▸ **TASK PROMPT**: Copy exactly, beginning with the line holding "This screenshot has height=268, width=476." and ending with the final line of the data beneath this task; copy nothing else, and leave out every picture.

[Stored data]
|---|

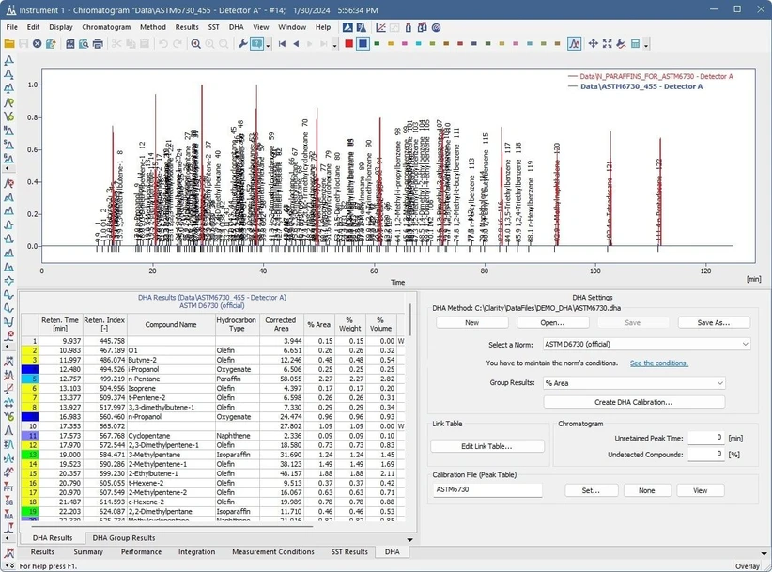
Task: Click the Unretained Peak Time field
Action: click(x=708, y=438)
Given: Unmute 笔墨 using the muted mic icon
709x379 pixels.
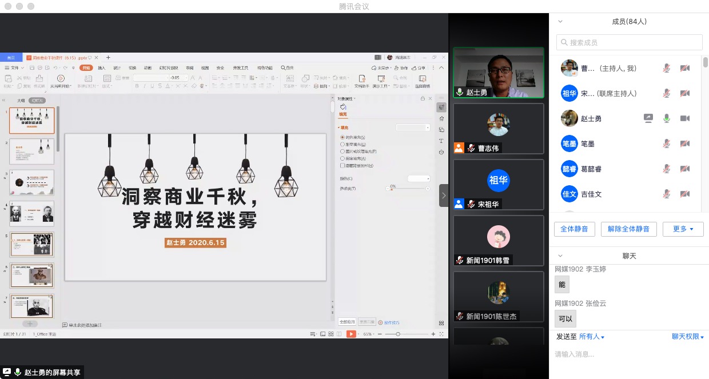Looking at the screenshot, I should 666,143.
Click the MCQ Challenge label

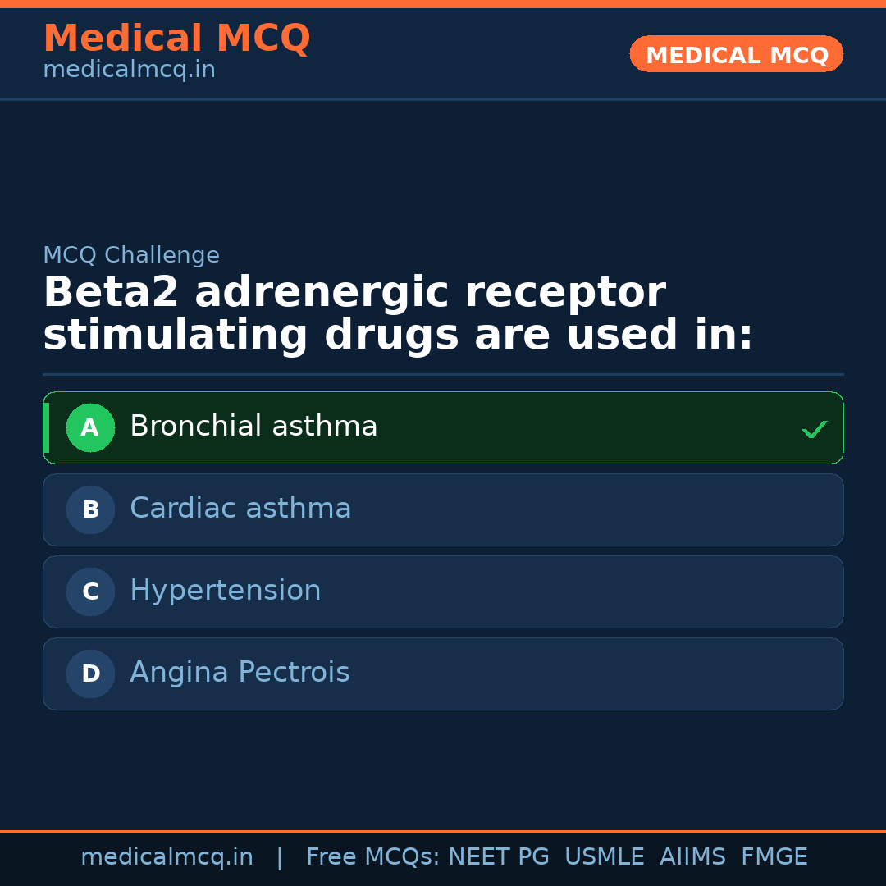point(131,255)
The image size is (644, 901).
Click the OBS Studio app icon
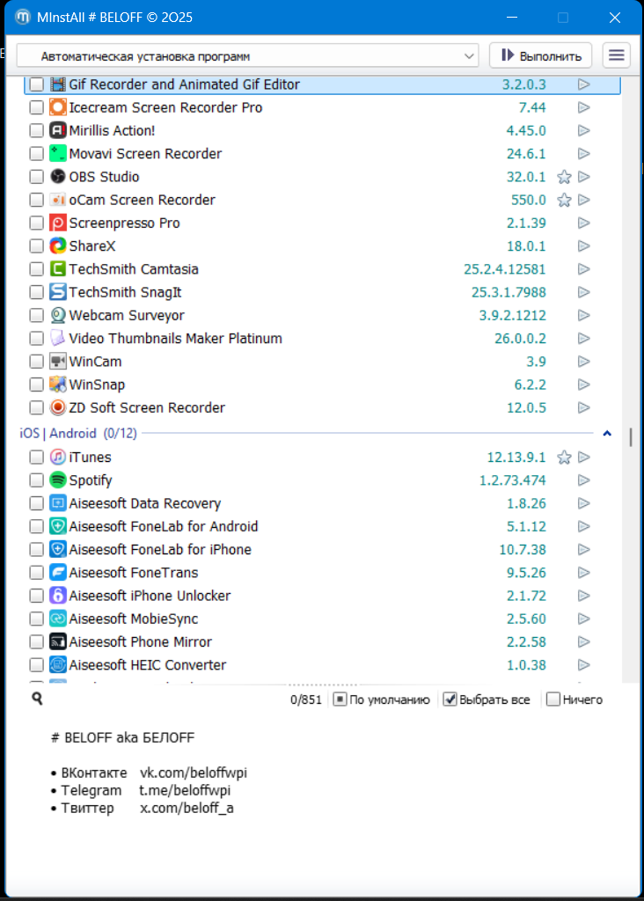tap(58, 177)
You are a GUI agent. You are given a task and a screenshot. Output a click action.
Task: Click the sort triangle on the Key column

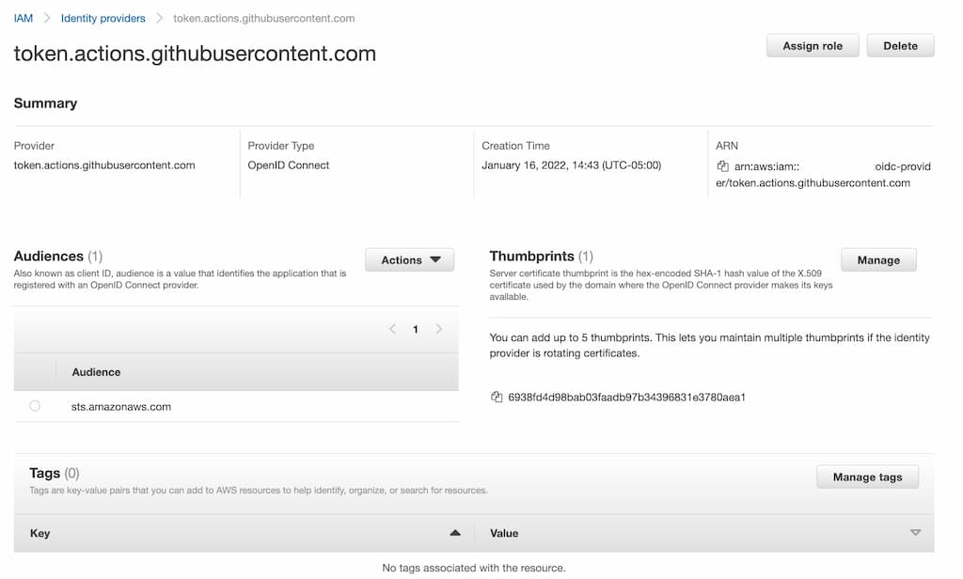coord(455,532)
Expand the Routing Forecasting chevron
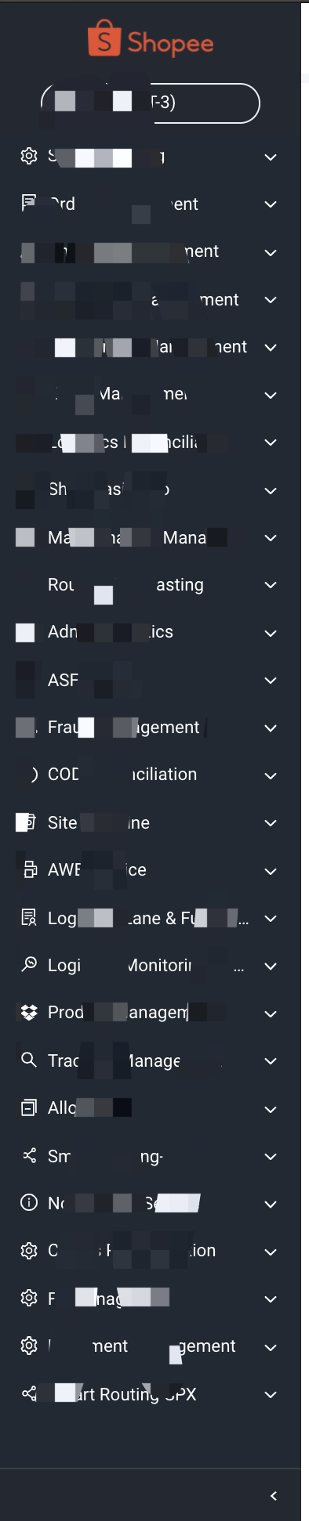Image resolution: width=309 pixels, height=1521 pixels. tap(271, 585)
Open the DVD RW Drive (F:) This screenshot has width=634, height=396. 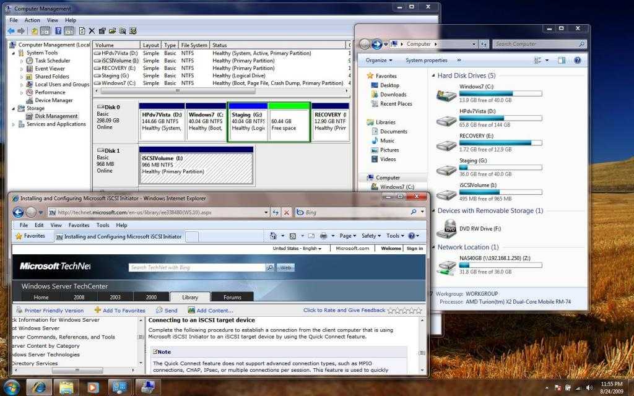[446, 230]
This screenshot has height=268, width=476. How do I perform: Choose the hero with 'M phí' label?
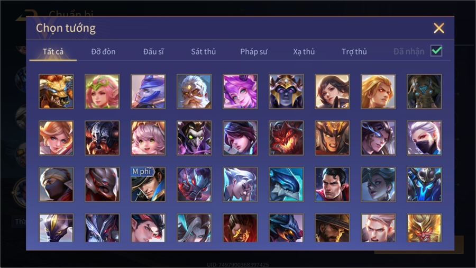(x=148, y=184)
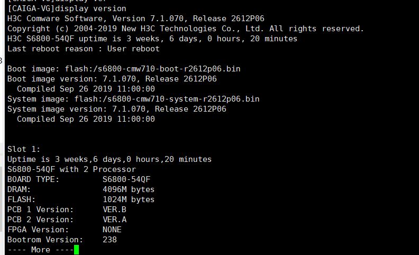
Task: Click the BOARD TYPE value S6800-54QF
Action: click(x=126, y=179)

|---|

▸ **PROBLEM SOLUTION**:
This screenshot has height=268, width=476. How do I perform: Choose the hero with 'M phí' label?
(x=148, y=184)
Task: Click the BOARD TYPE value S6800-54QF
Action: click(x=126, y=179)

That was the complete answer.